La confesión hecha en el curso de un proceso no constituye título ejecutivo, pero sí la que conste en el interrogatorio previsto en el artículo 294”.

(9) En la obra Curso de Derecho Procesal Civil, el profesor Hernando Morales Molina al referirse a las clases de títulos ejecutivos dice: “Entre nosotros existen dos clases de títulos ejecutivos, a saber: los provenientes de resoluciones judiciales que deben cumplirse (títulos judiciales), y los contenidos en actos o contratos provenientes del deudor o de su causante (títulos contractuales o privados). Los primeros pueden ser sentencias o autos proferidos por autoridad judicial, y los segundos, actos jurídicos preconstituidos o confesión del deudor, judicial o extrajudicial, que conste por escrito”.
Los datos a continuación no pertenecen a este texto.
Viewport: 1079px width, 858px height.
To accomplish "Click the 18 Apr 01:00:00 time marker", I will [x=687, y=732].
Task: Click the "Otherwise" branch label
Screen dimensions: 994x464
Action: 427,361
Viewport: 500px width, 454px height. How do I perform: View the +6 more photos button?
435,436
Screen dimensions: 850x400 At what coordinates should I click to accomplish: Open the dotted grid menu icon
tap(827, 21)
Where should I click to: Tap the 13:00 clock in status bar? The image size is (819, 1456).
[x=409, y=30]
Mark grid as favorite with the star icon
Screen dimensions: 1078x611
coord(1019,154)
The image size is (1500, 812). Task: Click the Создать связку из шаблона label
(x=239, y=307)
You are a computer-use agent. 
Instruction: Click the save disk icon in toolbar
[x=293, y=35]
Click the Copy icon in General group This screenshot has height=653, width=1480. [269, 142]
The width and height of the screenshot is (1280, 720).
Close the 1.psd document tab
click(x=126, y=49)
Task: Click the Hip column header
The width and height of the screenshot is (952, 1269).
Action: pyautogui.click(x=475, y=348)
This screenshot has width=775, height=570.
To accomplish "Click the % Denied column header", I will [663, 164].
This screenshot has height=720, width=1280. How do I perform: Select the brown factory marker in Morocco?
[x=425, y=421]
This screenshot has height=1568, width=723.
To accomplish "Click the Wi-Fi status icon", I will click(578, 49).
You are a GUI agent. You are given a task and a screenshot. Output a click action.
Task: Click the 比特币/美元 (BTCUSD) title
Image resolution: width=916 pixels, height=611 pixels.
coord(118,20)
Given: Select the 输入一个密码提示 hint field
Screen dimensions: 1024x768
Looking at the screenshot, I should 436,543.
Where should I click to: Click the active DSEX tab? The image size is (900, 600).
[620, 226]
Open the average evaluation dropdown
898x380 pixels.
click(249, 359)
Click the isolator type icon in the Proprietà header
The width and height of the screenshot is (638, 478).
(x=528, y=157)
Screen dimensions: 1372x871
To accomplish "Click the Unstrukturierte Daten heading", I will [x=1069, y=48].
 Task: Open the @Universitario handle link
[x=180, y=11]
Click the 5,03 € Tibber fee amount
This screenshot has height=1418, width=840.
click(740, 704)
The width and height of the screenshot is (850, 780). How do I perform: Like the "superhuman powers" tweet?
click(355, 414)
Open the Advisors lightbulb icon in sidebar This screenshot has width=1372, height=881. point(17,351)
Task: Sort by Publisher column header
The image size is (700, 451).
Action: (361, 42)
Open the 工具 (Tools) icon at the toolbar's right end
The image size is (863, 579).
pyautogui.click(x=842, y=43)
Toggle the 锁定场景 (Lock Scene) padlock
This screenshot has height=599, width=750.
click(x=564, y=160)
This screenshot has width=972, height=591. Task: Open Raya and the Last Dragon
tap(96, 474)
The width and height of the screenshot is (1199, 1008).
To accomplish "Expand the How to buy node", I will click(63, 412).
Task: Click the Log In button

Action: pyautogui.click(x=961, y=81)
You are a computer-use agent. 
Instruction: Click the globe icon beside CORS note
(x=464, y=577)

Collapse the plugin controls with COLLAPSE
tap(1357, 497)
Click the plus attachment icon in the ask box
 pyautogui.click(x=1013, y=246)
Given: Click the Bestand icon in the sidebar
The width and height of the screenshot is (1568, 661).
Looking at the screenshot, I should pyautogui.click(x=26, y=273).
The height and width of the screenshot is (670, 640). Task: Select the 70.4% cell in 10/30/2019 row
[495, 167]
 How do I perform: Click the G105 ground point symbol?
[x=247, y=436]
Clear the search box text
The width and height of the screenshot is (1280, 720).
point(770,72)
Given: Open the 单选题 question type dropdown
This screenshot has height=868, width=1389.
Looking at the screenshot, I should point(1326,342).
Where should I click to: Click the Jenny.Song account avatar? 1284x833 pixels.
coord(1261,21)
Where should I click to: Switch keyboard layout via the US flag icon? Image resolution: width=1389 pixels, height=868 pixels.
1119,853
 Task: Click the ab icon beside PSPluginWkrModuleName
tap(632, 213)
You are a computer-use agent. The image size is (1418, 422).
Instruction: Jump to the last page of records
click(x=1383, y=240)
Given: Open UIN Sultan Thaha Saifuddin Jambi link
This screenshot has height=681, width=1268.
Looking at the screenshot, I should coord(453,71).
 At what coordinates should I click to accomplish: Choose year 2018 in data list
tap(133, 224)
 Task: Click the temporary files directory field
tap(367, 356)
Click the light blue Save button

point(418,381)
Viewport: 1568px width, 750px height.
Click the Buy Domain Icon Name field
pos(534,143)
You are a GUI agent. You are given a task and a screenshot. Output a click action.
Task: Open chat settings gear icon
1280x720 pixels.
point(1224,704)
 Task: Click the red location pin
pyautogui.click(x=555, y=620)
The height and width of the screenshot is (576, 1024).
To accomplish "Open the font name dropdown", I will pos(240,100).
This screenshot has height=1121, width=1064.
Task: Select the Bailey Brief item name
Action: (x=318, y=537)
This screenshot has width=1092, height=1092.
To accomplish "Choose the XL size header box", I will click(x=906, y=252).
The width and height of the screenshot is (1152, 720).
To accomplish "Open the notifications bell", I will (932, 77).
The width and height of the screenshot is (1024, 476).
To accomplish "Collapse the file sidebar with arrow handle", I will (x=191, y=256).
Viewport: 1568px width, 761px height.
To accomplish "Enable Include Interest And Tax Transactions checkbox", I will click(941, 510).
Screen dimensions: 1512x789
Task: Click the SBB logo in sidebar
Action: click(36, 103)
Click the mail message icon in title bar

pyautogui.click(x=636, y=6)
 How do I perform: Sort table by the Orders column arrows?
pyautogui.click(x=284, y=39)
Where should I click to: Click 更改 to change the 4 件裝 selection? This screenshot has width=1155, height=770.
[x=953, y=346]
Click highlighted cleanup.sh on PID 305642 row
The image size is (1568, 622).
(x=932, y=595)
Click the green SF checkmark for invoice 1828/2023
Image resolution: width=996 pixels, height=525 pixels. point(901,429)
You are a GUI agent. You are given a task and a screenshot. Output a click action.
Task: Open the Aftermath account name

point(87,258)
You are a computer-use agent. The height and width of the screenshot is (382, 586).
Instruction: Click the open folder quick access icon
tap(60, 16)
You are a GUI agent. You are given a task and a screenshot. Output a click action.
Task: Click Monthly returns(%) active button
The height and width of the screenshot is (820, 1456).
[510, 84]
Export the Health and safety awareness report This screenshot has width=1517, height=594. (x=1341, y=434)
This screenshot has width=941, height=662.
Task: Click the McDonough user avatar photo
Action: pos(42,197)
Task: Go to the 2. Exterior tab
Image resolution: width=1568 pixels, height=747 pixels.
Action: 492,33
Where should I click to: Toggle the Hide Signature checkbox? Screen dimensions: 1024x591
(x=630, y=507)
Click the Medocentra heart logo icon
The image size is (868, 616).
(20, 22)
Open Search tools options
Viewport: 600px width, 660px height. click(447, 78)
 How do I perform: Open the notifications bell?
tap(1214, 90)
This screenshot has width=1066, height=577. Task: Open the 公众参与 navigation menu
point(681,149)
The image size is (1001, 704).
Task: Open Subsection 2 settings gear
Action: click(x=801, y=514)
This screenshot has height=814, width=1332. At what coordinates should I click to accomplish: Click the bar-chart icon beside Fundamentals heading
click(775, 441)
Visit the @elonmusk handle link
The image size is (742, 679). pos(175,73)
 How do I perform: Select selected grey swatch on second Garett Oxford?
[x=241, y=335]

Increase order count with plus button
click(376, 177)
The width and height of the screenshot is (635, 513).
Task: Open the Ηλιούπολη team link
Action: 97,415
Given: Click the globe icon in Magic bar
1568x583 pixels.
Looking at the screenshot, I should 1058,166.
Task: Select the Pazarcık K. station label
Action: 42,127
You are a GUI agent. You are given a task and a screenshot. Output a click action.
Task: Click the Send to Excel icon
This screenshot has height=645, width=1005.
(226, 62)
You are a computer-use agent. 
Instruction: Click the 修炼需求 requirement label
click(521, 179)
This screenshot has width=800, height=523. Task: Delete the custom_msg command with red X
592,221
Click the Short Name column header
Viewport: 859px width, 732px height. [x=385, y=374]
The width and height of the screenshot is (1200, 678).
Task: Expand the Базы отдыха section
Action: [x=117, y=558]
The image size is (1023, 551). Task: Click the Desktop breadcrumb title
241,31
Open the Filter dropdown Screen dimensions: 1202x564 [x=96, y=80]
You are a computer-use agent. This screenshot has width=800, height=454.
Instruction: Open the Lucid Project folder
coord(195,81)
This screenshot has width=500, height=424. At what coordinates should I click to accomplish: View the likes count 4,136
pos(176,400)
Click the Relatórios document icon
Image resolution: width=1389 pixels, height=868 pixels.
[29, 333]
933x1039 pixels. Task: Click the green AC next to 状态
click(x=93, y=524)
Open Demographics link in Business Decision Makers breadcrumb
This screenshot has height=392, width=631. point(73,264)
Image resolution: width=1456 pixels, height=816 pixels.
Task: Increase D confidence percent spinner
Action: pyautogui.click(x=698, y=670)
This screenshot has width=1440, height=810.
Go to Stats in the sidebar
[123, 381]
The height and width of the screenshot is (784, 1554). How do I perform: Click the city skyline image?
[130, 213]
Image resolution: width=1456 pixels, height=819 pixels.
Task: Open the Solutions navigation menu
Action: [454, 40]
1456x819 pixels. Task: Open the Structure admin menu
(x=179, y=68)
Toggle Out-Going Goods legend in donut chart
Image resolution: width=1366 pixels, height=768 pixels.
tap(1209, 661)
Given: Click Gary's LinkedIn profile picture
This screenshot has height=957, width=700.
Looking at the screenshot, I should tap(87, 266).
(10) En cuanto a la eficacia de la acción ejecutiva, el profesor Guillermo Ospina Fernández dice: “El ideal jurídico en punto del cumplimiento de las obligaciones, sería el de que el acreedor siempre pudiera obtener estricta y cabal satisfacción de su derecho, bien fuera porque el deudor se allanara voluntariamente a ejecutar la prestación debida, bien porque, en caso contrario, el acreedor o el Estado tuviera poder real suficiente para llegar al propio resultado, venciendo la renuente voluntad de aquel: que si la obligación fuera de dar, el acreedor adquiera de todas maneras el derecho real correspondiente; que si la obligación fuera de hacer, el deudor ejecutara a cabalidad el hecho debido y que si la obligación fuera de no hacer, el acto violatorio pudiera ser evitado o sus efectos totalmente destruidos” op. cit.

(11) Así, por ejemplo, el artículo 297 de la Ley 1437 de 2011, que empezó a regir el 2 de julio de 2012, señala que son títulos ejecutivos los siguientes:

“1. Las sentencias debidamente ejecutoriadas proferidas por la jurisdicción de lo contencioso administrativo, mediante las cuales se condene a una entidad pública al pago de sumas dinerarias.

2. Las decisiones en firme proferidas en desarrollo de los mecanismos alternativos de solución de conflictos, en las que las entidades públicas queden obligadas al pago de sumas de dinero en forma clara, expresa y exigible.

3. Sin perjuicio de la prerrogativa del cobro coactivo que corresponde a los organismos y entidades públicas, prestarán mérito ejecutivo los contratos, los documentos en que consten sus garantías, junto con el acto administrativo a través del cual se declare su incumplimiento, el acta de liquidación del contrato, o cualquier acto proferido con ocasión de la actividad contractual, en los que consten obligaciones claras, expresas y exigibles, a cargo de las partes intervinientes en tales actuaciones.

4. Las copias auténticas de los actos administrativos con constancia de ejecutoria, en los cuales conste el reconocimiento de un derecho o la existencia de una obligación clara, expresa, y exigible a cargo de la respectiva autoridad administrativa. La autoridad que expida el acto administrativo tendrá el deber de hacer constar que la copia auténtica corresponde al primer ejemplar”.

(12) M.P. Germán Rodríguez Villamizar, demandante sociedad Hecol Ltda., demandado Corporación Autónoma Regional de Cundinamarca.

(13) “ART. 850.—Devolución de saldos a favor. Los contribuyentes o responsables que liquiden saldos a favor en sus declaraciones tributarias podrán solicitar su devolución.

La Dirección de Impuestos y Aduanas Nacionales deberá devolver oportunamente a los contribuyentes, los pagos en exceso o de lo no debido, que estos hayan efectuado por concepto de obligaciones tributarias y aduaneras, cualquiera que fuere el concepto del pago, siguiendo el mismo procedimiento que se aplica para las devoluciones de los saldos a favor.

(...)”.

(14) En un asunto similar al aquí estudiado, esta Sección decidió, en segunda instancia, la acción de nulidad y restablecimiento del derecho que se promovió el contribuyente contra los actos administrativos en los que la DIAN se negó a reconocerle los intereses moratorios que reclamaba, con fundamento en una providencia judicial que lo declaró beneficiario del régimen de estabilidad tributaria y le ordenó a la administración la devolución de los impuestos pagados indebidamente. Sentencia del 9 de de julio de 2009, Radicado 25000232700020040199301 (15923), M.P. Héctor Romero Díaz.